◆ **Texto fornecido**:
* * *

O vinho sem frescuras
Dono da importadora Mistral, Ciro Lilla critica o esnobismo dos especialistas
Marcos Pivetta/www.jornaldovinho.com.br*
09/03/2006
- Lilla: “Nunca o interesse pelo vinho foi tão grande no Brasil – e nunca o dinheiro para comprar foi tão pouco.” (Foto: Marcos Pivetta)
Dono de uma fábrica de equipamentos para a indústria de café na Grande São Paulo, o simpático paulistano Ciro Lilla, 57 anos, é mais conhecido do público da gastronomia por ser o proprietário de uma respeitada importadora, a Mistral, que conta em seu catálogo com 2 500 rótulos provenientes de 15 países. E também por suas opiniões singulares sobre o universo dos tintos e brancos. Sem frescura ou papas na língua, Lilla dá sua visão, às vezes polêmica, sobre quase todos os aspectos do mundo do vinho. Sempre com bom humor, inteligência e combatendo o elitismo que ronda o setor. “Nunca o interesse pelo vinho foi tão grande no Brasil – e nunca o dinheiro para comprar foi tão pouco. A situação é essa”, diz o importador, que há mais de 30 anos descobriu o prazer de um bom copo depois de ler um bom livro. Um jeito diferente de se iniciar nos domínios de Baco, mas que tem tudo a ver com outra de suas paixões, a história de Napoleão, sobre a qual já leu centenas de obras.

* * *

◆ **Itens**:

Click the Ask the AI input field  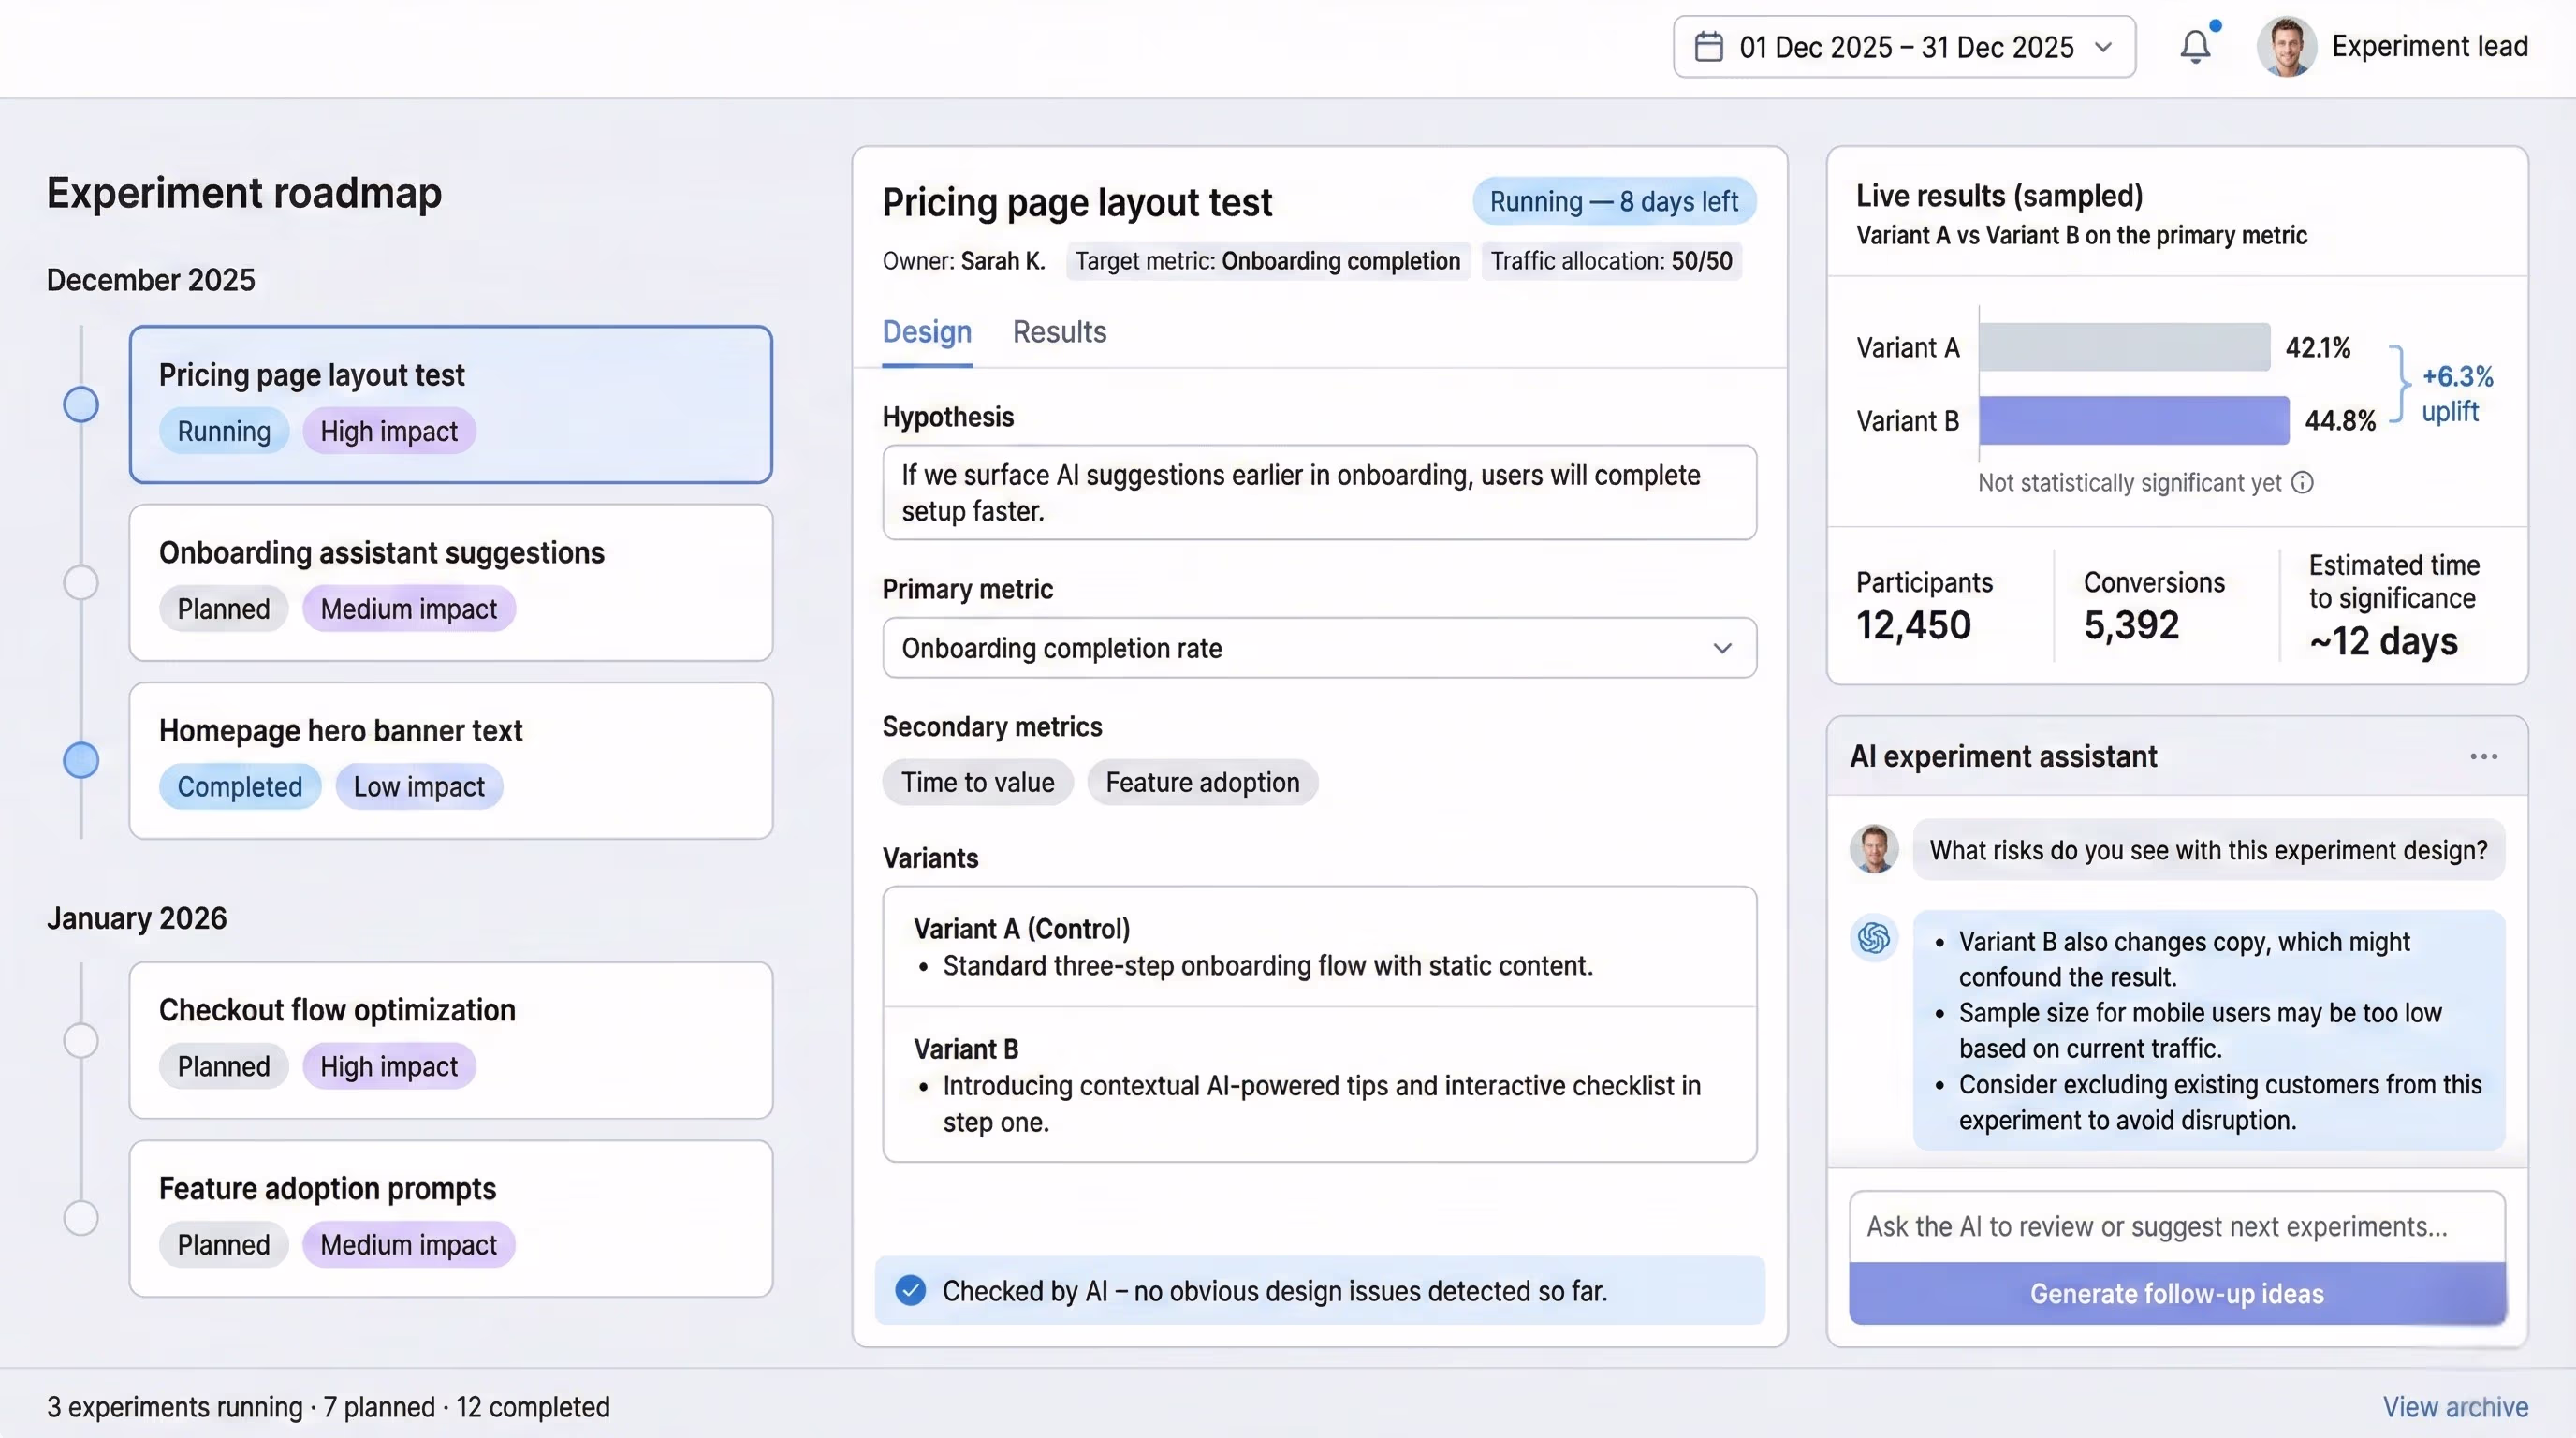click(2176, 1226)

* * *

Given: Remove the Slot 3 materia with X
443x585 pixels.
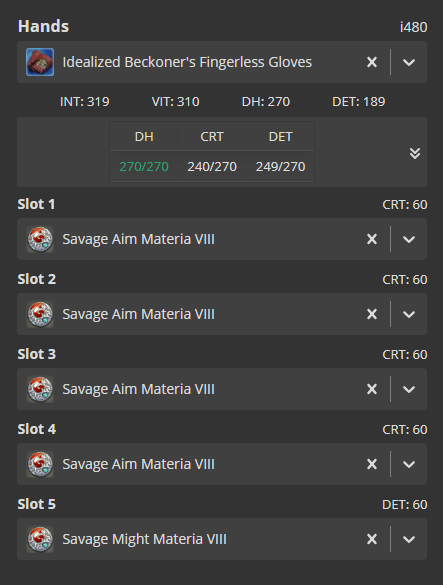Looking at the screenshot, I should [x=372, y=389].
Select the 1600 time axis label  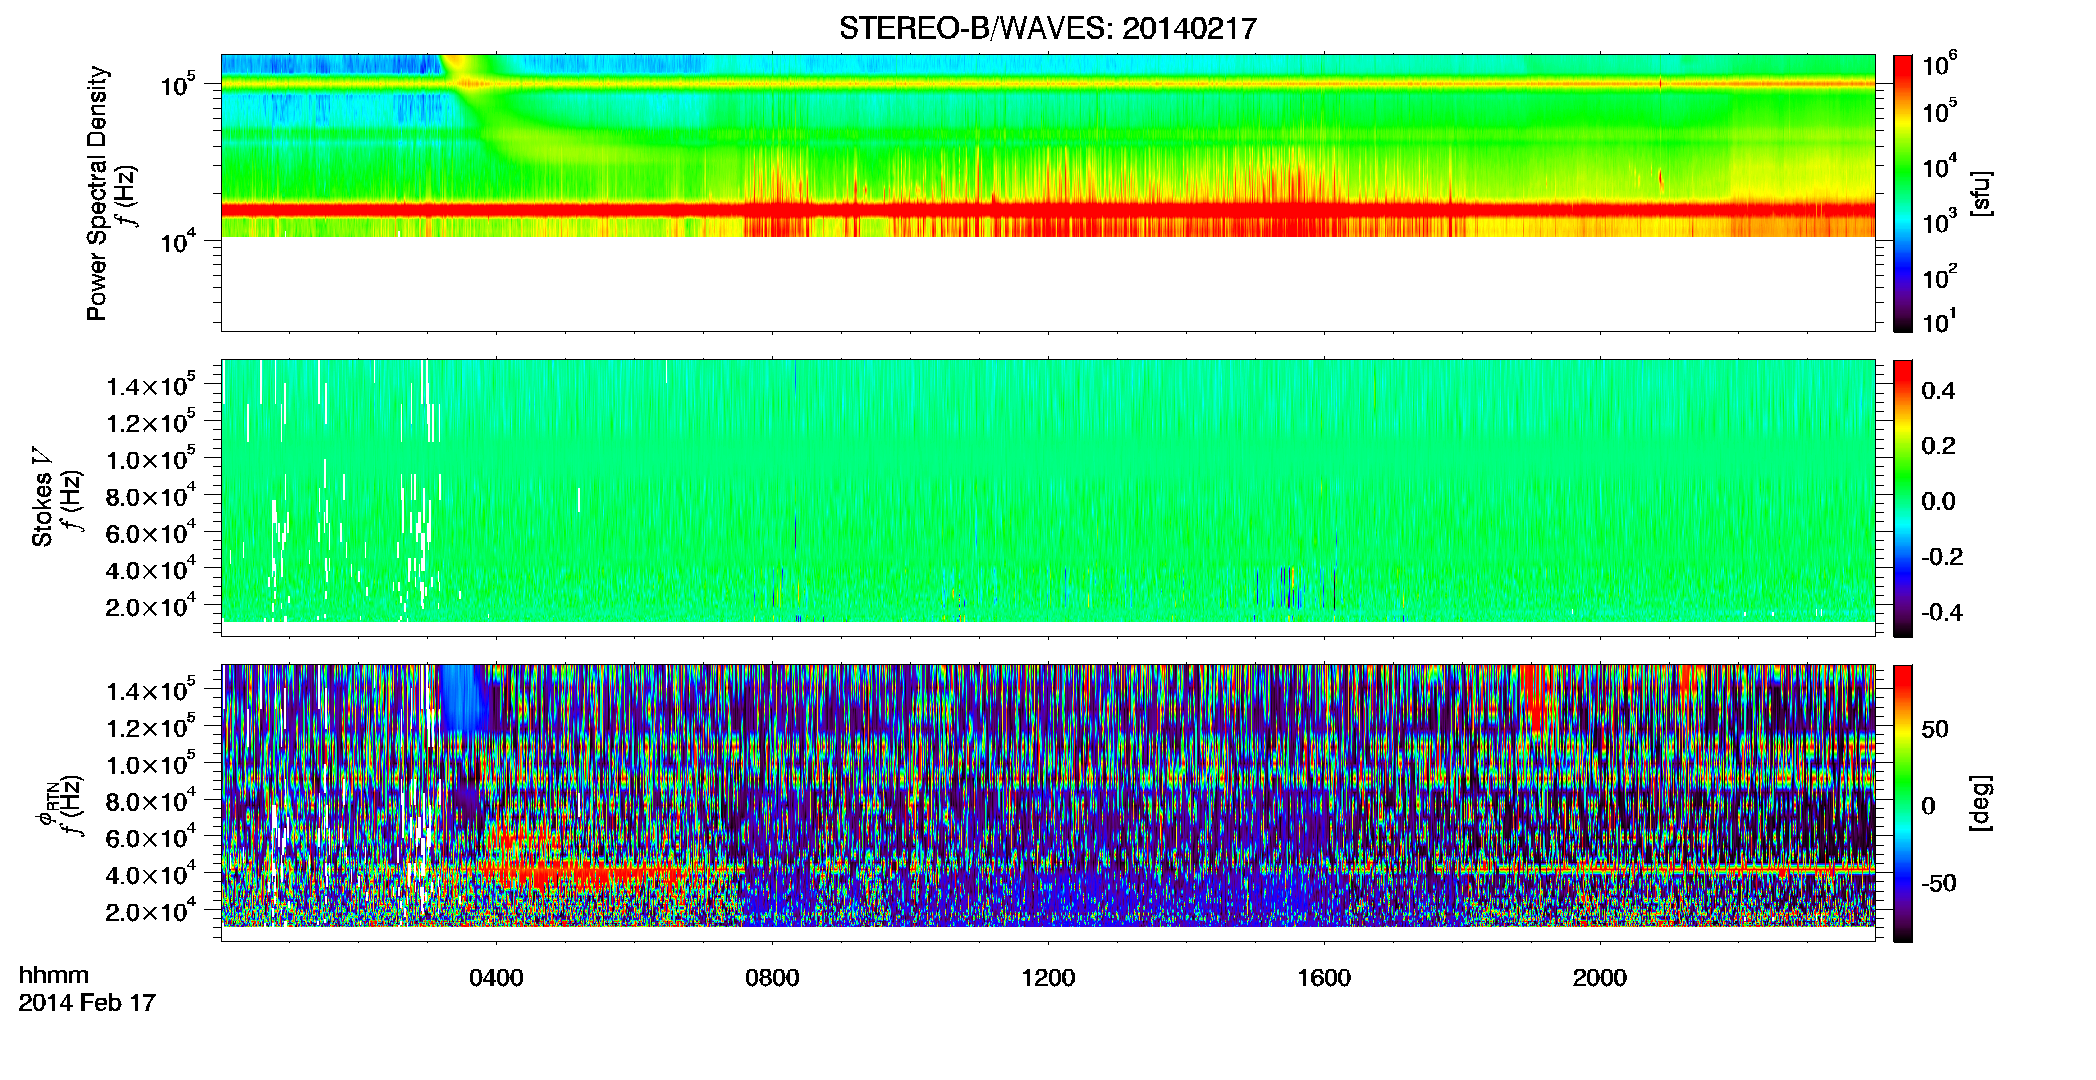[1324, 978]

* * *

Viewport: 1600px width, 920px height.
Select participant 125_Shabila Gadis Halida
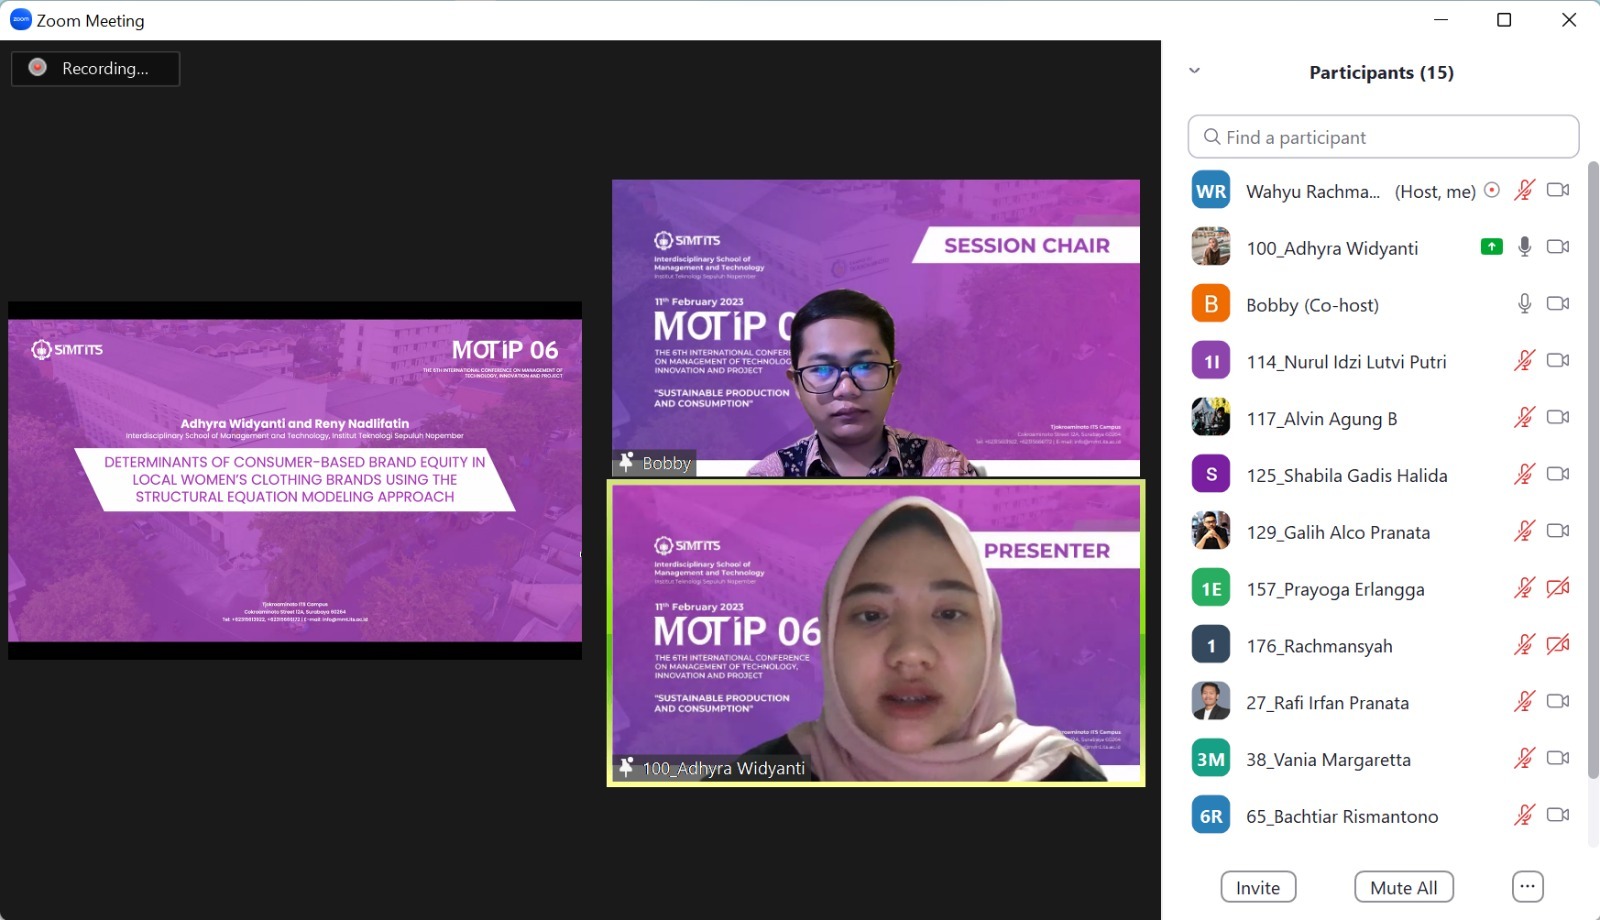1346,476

* * *

◆ **Enunciado**: Passe para o inglês a seguinte frase do texto sobre o importador Ciro Lilla: "Sem frescura ou papas na língua, Lilla dá sua visão, às vezes polêmica, sobre quase todos os aspectos do mundo do vinho."

◆ **Resposta**: Without fuss or mincing words, Lilla gives his view, sometimes controversial, on almost every aspect of the wine world.